Bodyguard, a few snatched thoughts…

A little late in the day, real life having intervened, here is a wrap-up of Bodyguard (BBC1).

Jed Mercurio’s six-part thriller was an impressive runaway train of a drama – a fitting analogy, as the opening scenes on a train constituted the most thrilling television seen in ages.

An average of 10.4 million viewers watched this thriller, according to the BBC, so Mercurio must be doing something right. No one can deny that he delivers a story at unstoppable pace. The Line of Duty writer knows more about narrative propulsion than a party of thriller writers trapped in a falling lift.

His greatest achievement was to get so many people watching a TV drama in the old-fashioned way – as it went out, once a week in a retro-rush, instead of doing a binge. This was talked-about water-cooler television, even if you get your water from the cold tap in the kitchen.

The last drama to attract that many viewers was the finale of season two of Downton Abbey – a denouement that did without this Downton refusenik.

In case you’ve had you head in the fridge for six weeks, Bodyguard is a thriller starring Richard Madden as ex-soldier turned protection office David Budd. Or starring Richard Madden as his frown, for he does an awful lot of that.

Anyway, about last night.

The 75-minute finale was, strangely, the weakest episode yet. This was down to various faults, but mostly it was down to that extra 15 minutes. While the other episodes were tight and racy last night’s conclusion was oddly flabby, until rescued with a final rush of breathless brilliance.

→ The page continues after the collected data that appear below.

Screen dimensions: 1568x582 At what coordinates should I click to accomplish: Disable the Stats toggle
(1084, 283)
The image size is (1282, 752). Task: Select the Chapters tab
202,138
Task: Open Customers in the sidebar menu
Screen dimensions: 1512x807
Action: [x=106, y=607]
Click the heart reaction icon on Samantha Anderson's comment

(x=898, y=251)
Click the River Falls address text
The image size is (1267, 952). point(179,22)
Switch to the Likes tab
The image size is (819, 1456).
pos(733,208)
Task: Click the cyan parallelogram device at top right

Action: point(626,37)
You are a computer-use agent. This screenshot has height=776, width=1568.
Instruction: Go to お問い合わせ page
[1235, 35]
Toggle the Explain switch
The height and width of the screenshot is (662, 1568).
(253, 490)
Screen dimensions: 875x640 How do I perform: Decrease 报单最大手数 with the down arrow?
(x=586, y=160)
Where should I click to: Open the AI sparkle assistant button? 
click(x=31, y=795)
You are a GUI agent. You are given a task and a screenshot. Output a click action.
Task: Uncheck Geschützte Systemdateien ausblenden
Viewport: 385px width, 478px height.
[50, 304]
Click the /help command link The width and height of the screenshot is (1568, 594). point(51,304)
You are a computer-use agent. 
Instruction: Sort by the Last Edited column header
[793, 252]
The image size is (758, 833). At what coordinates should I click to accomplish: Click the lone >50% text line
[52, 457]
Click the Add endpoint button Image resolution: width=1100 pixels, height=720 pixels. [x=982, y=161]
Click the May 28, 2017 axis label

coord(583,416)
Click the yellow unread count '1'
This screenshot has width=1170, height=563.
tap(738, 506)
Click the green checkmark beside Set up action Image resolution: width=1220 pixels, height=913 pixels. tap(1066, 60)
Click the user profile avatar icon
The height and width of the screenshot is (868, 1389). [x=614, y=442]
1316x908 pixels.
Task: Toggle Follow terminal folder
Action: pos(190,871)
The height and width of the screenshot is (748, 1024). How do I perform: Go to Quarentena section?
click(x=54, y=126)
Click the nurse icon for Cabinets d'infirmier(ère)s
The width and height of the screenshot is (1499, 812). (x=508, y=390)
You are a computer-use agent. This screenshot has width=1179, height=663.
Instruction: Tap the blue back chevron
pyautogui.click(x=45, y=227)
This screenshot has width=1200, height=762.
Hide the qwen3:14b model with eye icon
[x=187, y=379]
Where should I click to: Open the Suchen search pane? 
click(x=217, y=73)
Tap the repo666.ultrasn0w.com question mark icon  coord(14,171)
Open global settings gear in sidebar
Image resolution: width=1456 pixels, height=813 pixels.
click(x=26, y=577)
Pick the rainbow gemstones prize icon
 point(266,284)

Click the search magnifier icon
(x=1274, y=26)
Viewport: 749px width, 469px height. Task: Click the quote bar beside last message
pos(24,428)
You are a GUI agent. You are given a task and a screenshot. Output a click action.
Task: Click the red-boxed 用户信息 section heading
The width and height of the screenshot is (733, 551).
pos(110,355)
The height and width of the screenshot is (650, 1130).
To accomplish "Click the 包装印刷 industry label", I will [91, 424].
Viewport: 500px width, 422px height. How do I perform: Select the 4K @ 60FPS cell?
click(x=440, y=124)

The writing wobbled at times, especially when DS Louise Rayburn (Nina Toussaint-White) turned on Madden, having preciously been Budd’s buddy. Louise started shouting at Budd, a little unkind as he had a bomb strapped to him at the time. That bomb didn’t go off, but her acting did.

The denouement when it came was fine, even if the action had swerved between high drama and farce, like two cars colliding. And farce left some of its paint on drama’s front wing.

Like many thrillers that start out so well, Bodyguard didn’t quite live up to its opening promise, and threatened to underwhelm. It didn’t do that in the end, but it was a close-run thing.

Fortunately, Mercurio’s skill at wrongfooting his viewers survived until the end. Various theories that rattled the internet turned out to be wrong. Home Secretary Julia Montague really was dead – unless she wasn’t, as some conspiracy theorists think they spotted her at a window in one scene.

What about Budd’s wife’s new boyfriend? Mentioned often but never seen, he was trailed as a potential key to everything. Nope. And that dodgy baldie in glasses (and you should always keep your eye on those) who took Montague’s job – what was he up to?

And what about Commander Anne Sampson (Gina McKee): was she a flapping loose end, or had she been wearing a red herring suit all along?

Best twist of all led right back to the beginning. Suicide bomber Nadia wasn’t a mistreated wife under her husband’s cruel thumb, but a fully committed evil-genius bomb-maker and terrorist. Didn’t spot that one before it rolled through the interview room door.

Did those of us who loved Bodyguard get a touch carried away and were we a little short-changed by the last episode? Yes, but it was still a thrilling ride.